I know my story is not unique, but that is all the more reason to tell it. I grew up in the Boy Scouts of America and from the time I was a small child my mother was the Den Leader of our Cub Scout troop until I went off to college, and I was proud to have earned my Eagle Scout badge.
Between the weekly meetings, monthly campouts, annual summer camps, ski trips and canoe trips, the time and energy that I dedicated to the organization is astounding. That dedication is matched only by the leadership experience, confidence and character that I gained through my relationship with scouting. I wish that the story ended there, but it does not.
By the time I was finishing high school I was aware that I was gay; shortly after starting college I came out and became politically active. My commitment to integrity compelled me to share the truth about my sexual orientation. And a sense of community responsibility and leadership skills propelled me into working for justice for my LGBT peers.
I owe much of my character to my family and church. But, I also recognize the values of integrity, responsibility and leadership were honed in my years with the Boy Scouts of America.

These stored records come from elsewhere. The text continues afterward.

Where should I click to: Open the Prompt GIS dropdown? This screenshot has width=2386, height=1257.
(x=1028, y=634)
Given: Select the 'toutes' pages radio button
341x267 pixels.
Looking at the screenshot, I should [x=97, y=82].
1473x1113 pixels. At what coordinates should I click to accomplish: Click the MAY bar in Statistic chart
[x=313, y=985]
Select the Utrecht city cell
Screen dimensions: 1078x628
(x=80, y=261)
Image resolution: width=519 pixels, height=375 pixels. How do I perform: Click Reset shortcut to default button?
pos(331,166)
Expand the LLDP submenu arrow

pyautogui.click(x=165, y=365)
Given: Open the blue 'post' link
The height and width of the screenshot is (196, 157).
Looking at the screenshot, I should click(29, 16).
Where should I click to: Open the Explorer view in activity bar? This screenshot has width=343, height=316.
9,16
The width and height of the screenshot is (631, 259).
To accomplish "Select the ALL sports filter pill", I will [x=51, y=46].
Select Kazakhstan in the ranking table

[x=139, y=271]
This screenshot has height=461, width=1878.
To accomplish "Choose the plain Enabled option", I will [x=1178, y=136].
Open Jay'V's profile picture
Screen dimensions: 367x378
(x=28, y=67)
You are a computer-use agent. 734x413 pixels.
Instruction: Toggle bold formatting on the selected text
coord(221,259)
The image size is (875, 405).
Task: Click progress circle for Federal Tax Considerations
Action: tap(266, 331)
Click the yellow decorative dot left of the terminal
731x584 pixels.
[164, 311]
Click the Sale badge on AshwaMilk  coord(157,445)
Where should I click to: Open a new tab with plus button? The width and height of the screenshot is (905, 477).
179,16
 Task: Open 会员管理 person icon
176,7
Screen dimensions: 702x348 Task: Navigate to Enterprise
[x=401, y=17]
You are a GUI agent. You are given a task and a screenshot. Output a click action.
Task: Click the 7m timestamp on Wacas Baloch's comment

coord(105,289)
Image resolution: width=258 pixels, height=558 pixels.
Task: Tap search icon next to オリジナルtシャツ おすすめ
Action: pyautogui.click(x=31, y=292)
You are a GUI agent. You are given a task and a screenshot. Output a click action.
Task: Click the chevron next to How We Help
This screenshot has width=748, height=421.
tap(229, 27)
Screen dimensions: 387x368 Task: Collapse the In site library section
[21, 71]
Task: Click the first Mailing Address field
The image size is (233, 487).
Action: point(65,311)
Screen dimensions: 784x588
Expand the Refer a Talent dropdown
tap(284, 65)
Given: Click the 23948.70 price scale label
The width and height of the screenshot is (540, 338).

It became increasingly clear that I could no longer claim pride in an organization that would not accept me as a gay man. So I returned my Eagle Scout uniform and badge to the council. It was received there at the headquarters by my former scoutmaster and our family friend. It was one of the hardest days of my then 20-year-old life.
Again, a part of me wishes that the story ended there. But now more than 10 years later, the Boy Scouts of America is in the midst of reevaluating its stance. Soon the Scouts’ Executive Committee will send out a resolution to the 300 local scouting councils on whether to allow gay scouts, which they’ll vote on at their annual meeting later this month.
As someone who has been there, let me say bluntly that scouting offers what young gay men need most: confidence, camaraderie and responsibility.
To think that these might be available without judgment and rejection is why I am reaching out now. If you are or were involved with the Boy Scouts of America, please use this opportunity to make sure that those boys who most need what scouting has to offer are not left out.
KENT DOSS lives in Laguna Beach.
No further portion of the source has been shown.